Problem
Lay out every line of the material below as a JSON list of strings, one string per line, leaving out blank lines.

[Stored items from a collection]
===============

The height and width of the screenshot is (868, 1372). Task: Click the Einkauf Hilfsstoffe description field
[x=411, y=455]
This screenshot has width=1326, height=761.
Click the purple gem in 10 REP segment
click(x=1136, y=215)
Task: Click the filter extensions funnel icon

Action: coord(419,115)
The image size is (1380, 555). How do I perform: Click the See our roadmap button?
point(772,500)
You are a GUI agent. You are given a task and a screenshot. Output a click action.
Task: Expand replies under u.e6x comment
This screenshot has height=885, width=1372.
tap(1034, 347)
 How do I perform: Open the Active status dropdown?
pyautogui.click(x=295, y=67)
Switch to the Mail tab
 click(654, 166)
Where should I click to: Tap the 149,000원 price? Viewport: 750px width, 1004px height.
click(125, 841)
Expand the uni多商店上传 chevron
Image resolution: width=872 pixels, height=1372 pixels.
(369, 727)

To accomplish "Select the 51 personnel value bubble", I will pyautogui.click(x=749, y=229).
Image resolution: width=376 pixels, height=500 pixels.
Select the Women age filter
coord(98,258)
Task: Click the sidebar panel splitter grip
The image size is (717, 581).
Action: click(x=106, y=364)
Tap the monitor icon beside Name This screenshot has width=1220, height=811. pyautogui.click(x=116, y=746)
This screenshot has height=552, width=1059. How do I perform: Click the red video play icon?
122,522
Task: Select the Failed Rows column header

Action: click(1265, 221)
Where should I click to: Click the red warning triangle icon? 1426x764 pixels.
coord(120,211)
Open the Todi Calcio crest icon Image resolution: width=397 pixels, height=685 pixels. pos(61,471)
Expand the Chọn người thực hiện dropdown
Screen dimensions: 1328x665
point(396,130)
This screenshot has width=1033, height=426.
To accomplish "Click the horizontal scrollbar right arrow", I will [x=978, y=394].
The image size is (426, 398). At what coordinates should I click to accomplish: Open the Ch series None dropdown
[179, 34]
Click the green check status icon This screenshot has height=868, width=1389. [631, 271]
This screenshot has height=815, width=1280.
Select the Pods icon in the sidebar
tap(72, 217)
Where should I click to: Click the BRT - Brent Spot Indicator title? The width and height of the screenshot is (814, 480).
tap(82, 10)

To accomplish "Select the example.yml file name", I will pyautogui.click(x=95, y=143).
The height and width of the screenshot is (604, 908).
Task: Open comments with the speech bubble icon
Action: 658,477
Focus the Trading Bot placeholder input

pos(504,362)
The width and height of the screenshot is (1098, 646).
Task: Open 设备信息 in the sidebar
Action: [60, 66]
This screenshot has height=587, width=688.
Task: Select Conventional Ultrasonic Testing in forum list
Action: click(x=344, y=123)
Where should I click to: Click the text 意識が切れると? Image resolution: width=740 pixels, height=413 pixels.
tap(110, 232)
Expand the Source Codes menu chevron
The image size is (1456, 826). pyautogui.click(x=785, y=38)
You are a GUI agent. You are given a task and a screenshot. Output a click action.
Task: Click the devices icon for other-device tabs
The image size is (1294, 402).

===============

Reply to the task
[
  "The height and width of the screenshot is (868, 1372). Task: Click the Einkauf Hilfsstoffe description field",
  "[x=411, y=455]",
  "This screenshot has width=1326, height=761.",
  "Click the purple gem in 10 REP segment",
  "click(x=1136, y=215)",
  "Task: Click the filter extensions funnel icon",
  "Action: coord(419,115)",
  "The image size is (1380, 555). How do I perform: Click the See our roadmap button?",
  "point(772,500)",
  "You are a GUI agent. You are given a task and a screenshot. Output a click action.",
  "Task: Expand replies under u.e6x comment",
  "This screenshot has height=885, width=1372.",
  "tap(1034, 347)",
  " How do I perform: Open the Active status dropdown?",
  "pyautogui.click(x=295, y=67)",
  "Switch to the Mail tab",
  " click(654, 166)",
  "Where should I click to: Tap the 149,000원 price? Viewport: 750px width, 1004px height.",
  "click(125, 841)",
  "Expand the uni多商店上传 chevron",
  "Image resolution: width=872 pixels, height=1372 pixels.",
  "(369, 727)",
  "To accomplish \"Select the 51 personnel value bubble\", I will pyautogui.click(x=749, y=229).",
  "Image resolution: width=376 pixels, height=500 pixels.",
  "Select the Women age filter",
  "coord(98,258)",
  "Task: Click the sidebar panel splitter grip",
  "The image size is (717, 581).",
  "Action: click(x=106, y=364)",
  "Tap the monitor icon beside Name This screenshot has width=1220, height=811. pyautogui.click(x=116, y=746)",
  "This screenshot has height=552, width=1059. How do I perform: Click the red video play icon?",
  "122,522",
  "Task: Select the Failed Rows column header",
  "Action: click(1265, 221)",
  "Where should I click to: Click the red warning triangle icon? 1426x764 pixels.",
  "coord(120,211)",
  "Open the Todi Calcio crest icon Image resolution: width=397 pixels, height=685 pixels. pos(61,471)",
  "Expand the Chọn người thực hiện dropdown",
  "Screen dimensions: 1328x665",
  "point(396,130)",
  "This screenshot has width=1033, height=426.",
  "To accomplish \"Click the horizontal scrollbar right arrow\", I will [x=978, y=394].",
  "The image size is (426, 398). At what coordinates should I click to accomplish: Open the Ch series None dropdown",
  "[179, 34]",
  "Click the green check status icon This screenshot has height=868, width=1389. [631, 271]",
  "This screenshot has height=815, width=1280.",
  "Select the Pods icon in the sidebar",
  "tap(72, 217)",
  "Where should I click to: Click the BRT - Brent Spot Indicator title? The width and height of the screenshot is (814, 480).",
  "tap(82, 10)",
  "To accomplish \"Select the example.yml file name\", I will pyautogui.click(x=95, y=143).",
  "The height and width of the screenshot is (604, 908).",
  "Task: Open comments with the speech bubble icon",
  "Action: 658,477",
  "Focus the Trading Bot placeholder input",
  "pos(504,362)",
  "The width and height of the screenshot is (1098, 646).",
  "Task: Open 设备信息 in the sidebar",
  "Action: [60, 66]",
  "This screenshot has height=587, width=688.",
  "Task: Select Conventional Ultrasonic Testing in forum list",
  "Action: click(x=344, y=123)",
  "Where should I click to: Click the text 意識が切れると? Image resolution: width=740 pixels, height=413 pixels.",
  "tap(110, 232)",
  "Expand the Source Codes menu chevron",
  "The image size is (1456, 826). pyautogui.click(x=785, y=38)",
  "You are a GUI agent. You are given a task and a screenshot. Output a click action.",
  "Task: Click the devices icon for other-device tabs",
  "The image size is (1294, 402)."
]